Charles Couronneau fut élu procureur de la commune par 46 voix sur 78 votants. Furent élus notables : Bertrand Couronneau, Jean Saumos, François Dugail, Jean Métayer, Jean Hostins, Jean Jean, Pierre Bacquey, Louis Faux, Charles Filatreau, Antoine Hostins, Jean Martin dit « Pistolle », Antoine Tartas.
Cela fait, les élus prêtèrent publiquement le serment, cela devant le sieur Coutoula, doyen des procureurs de la juridiction de Blanquefort faisant fonction de juge.
Dès son installation, le premier Conseil municipal de Blanquefort se mit au travail avec ardeur.

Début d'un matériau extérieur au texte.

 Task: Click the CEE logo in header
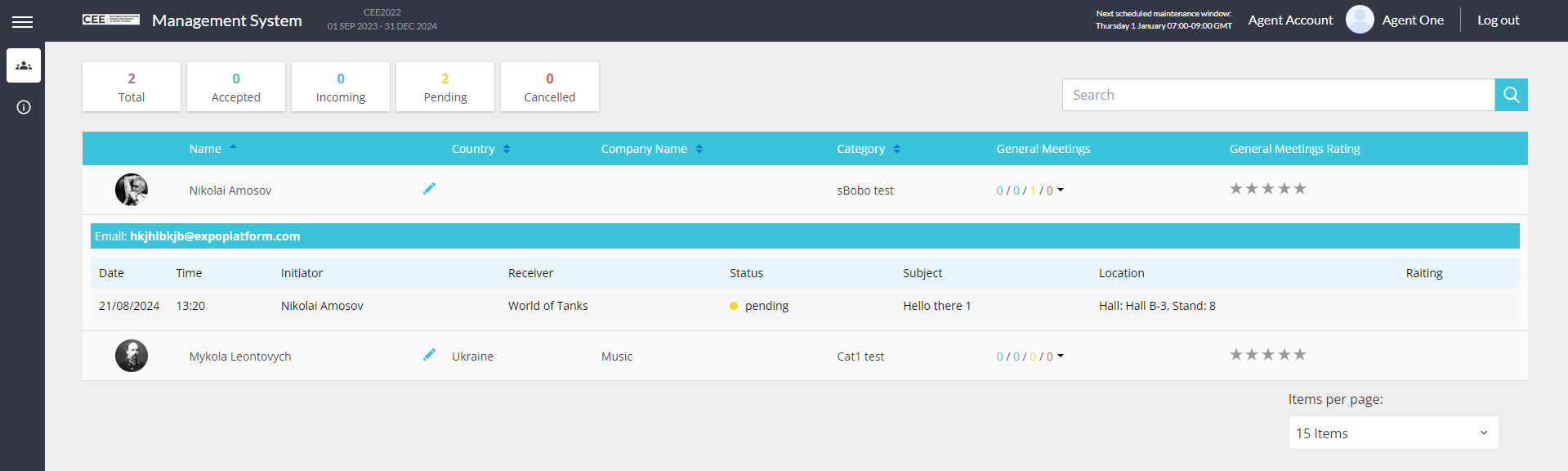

À la demande du procureur Couronneau, il décida le 27 mars 1790 :
« Article I. - Les boulangers de Blanquefort ne feront suivant l'usage que de trois espèces de pain : du chouane, du pain co (sic) et du pain brun. Ces trois espèces de pain seront composées de farine de froment sans aucun mélange d'autre farine, excepté le cas de disette de farine de froment, et alors les dits boulangers ne pourront sous peine de 500 livres d'amende, faire mélange sans être préalablement autorisés par MM. les officiers municipaux qui, seuls, fixeront la nature et la quotité du dit mélange suivant les circonstances et à l'avantage du citoyen.
Le chouane sera fait en miches de deux et d'une livre.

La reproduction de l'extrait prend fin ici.